Lafı fazla uzatmaya gerek yok aslında. Fenerbahçe ve Beşiktaş’ın halletmesi gereken ve kat etmeleri gereken çok yol var. Tıpkı bizim gibi. Ama Galatasaray’ın şu ana kadar sergilediği futbolu, taktiği, motivasyonu, oyun anlayışı, hücum kombinasyonları, ayağa pas ve seri oyunu, şu anki mesafemizi diğer takımlarla eşleştirdiğimizde bence ak ve kara kadar fark var. Bunları Galatasaray’a aidiyet duygusuyla bağlı olduğum ve fanatikçe baktığım için söylemiyorum. Tamamen homojen ve objektif düşüncelerle dile getiriyorum. Üç takımın bana yansıttıkları veriler ışığında konuşabilirim.

**Meydan Okuma 1**
Metin bölümüne dayanarak şu soruları yanıtlayın:
(a) Kat etmesi gereken çok yol olduğu söylenen iki takım hangileridir?
(b) Galatasaray ile diğer takımlar arasındaki fark neye benzetiliyor?
(c) Söylenenlerin hangi düşüncelerle dile getirildiği belirtiliyor?
Metin bölümü ile satırlar arasında herhangi bir bağlantı yoktur.

(Bir koleksiyondan alınan satırlar)
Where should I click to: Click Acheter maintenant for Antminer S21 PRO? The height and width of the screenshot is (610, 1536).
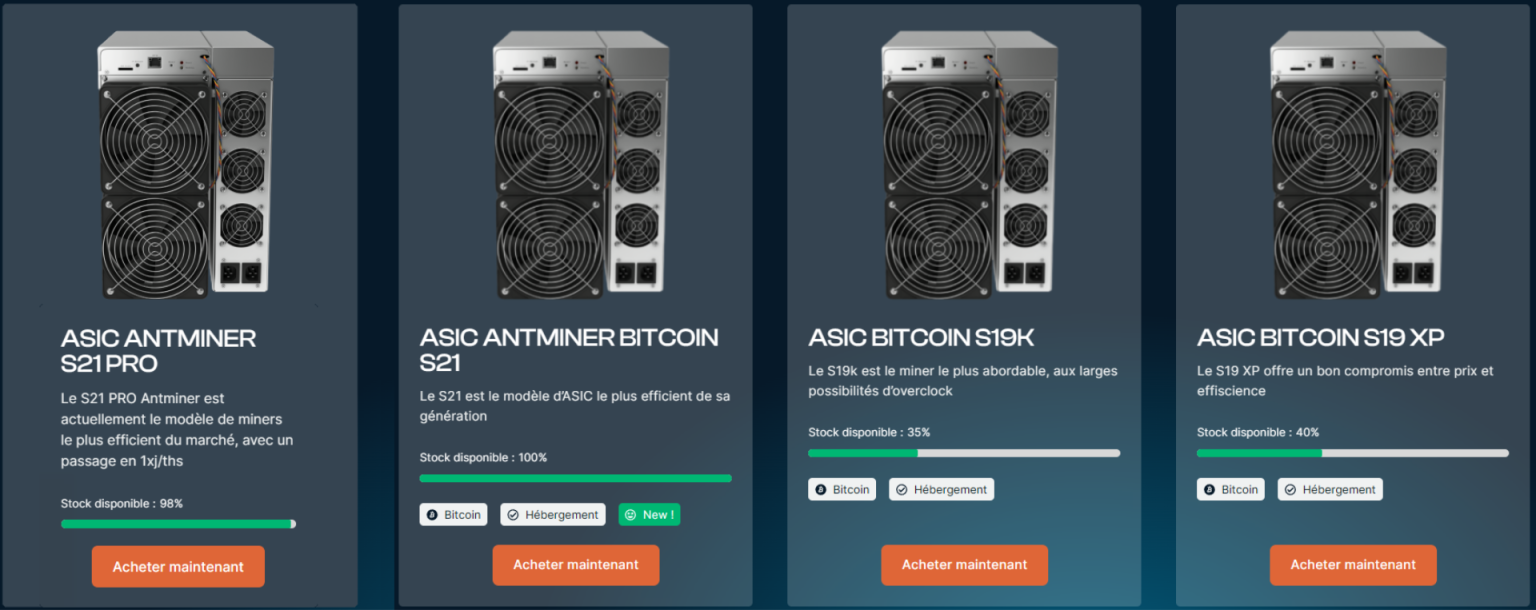click(x=178, y=566)
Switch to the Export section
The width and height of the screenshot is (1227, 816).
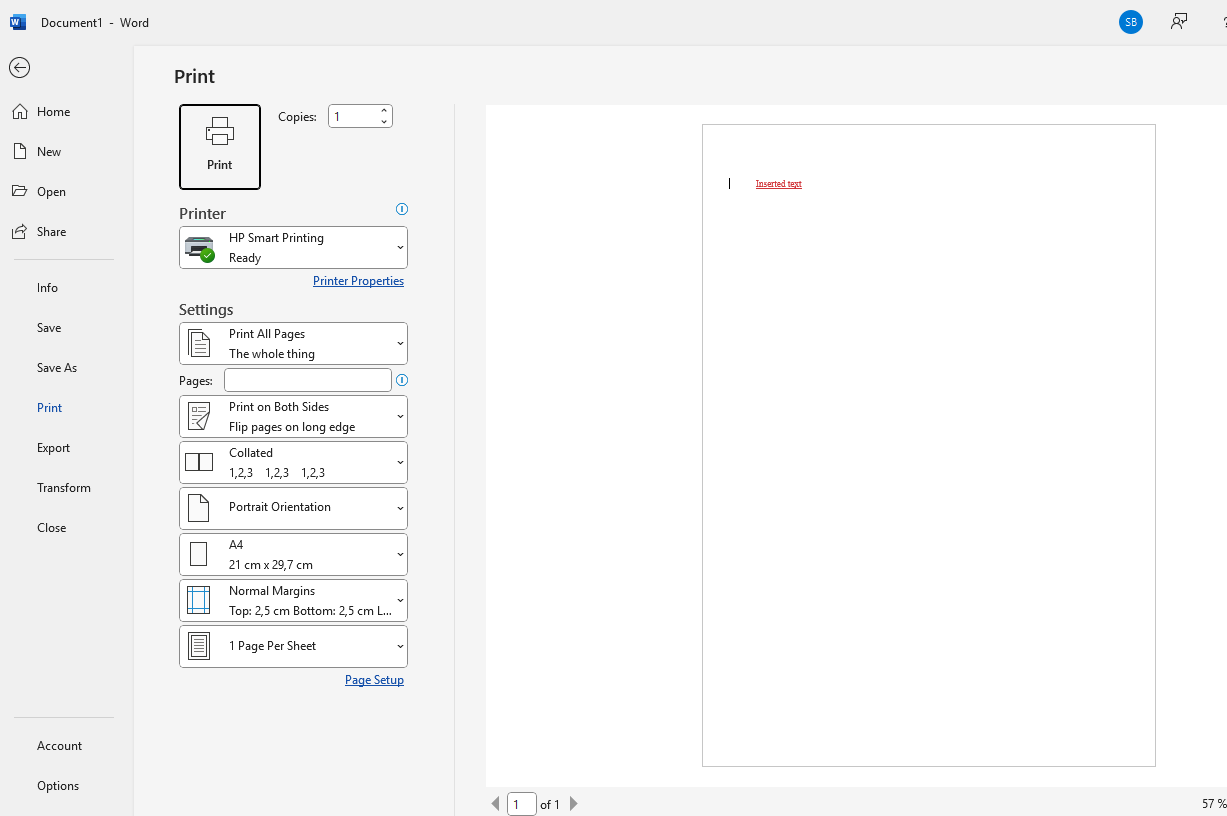pyautogui.click(x=53, y=447)
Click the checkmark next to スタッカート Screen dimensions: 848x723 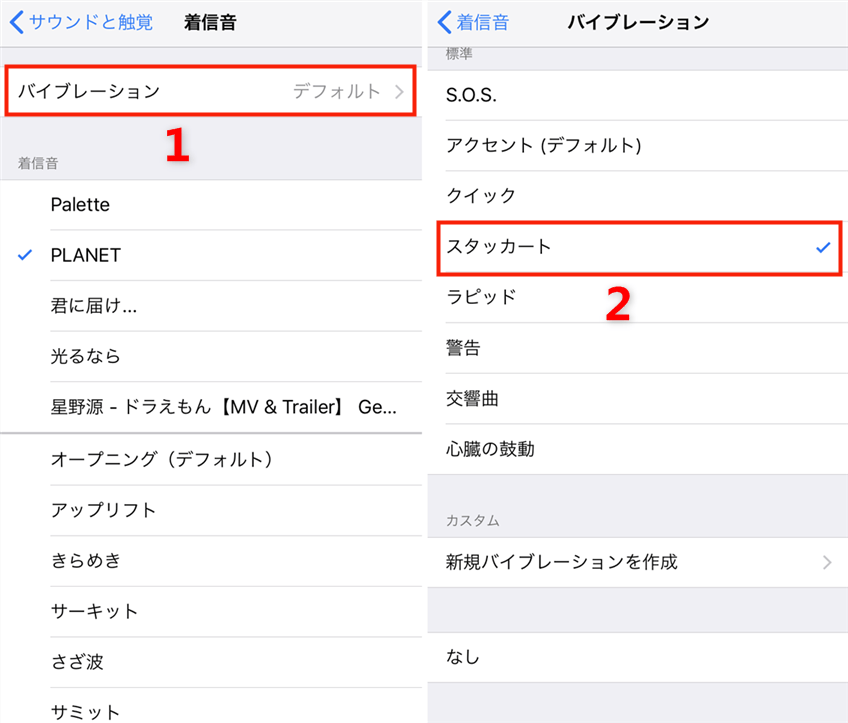822,249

**Meydan Okuma 2**
Satırlar arasında "width" dizesini içerenlerin hepsini listeleyin; büyük ve küçük harf ayrımına dikkat edin.

**Alıştırma Cevabı 1**
(a) Fenerbahçe ve Beşiktaş.
(b) Ak ile kara arasındaki farka.
(c) Tamamen homojen ve objektif düşüncelerle.

**Alıştırma Cevabı 2**
Where should I click to: Click Acheter maintenant for Antminer S21 PRO? The height and width of the screenshot is (610, 1536).
The width and height of the screenshot is (1227, 816).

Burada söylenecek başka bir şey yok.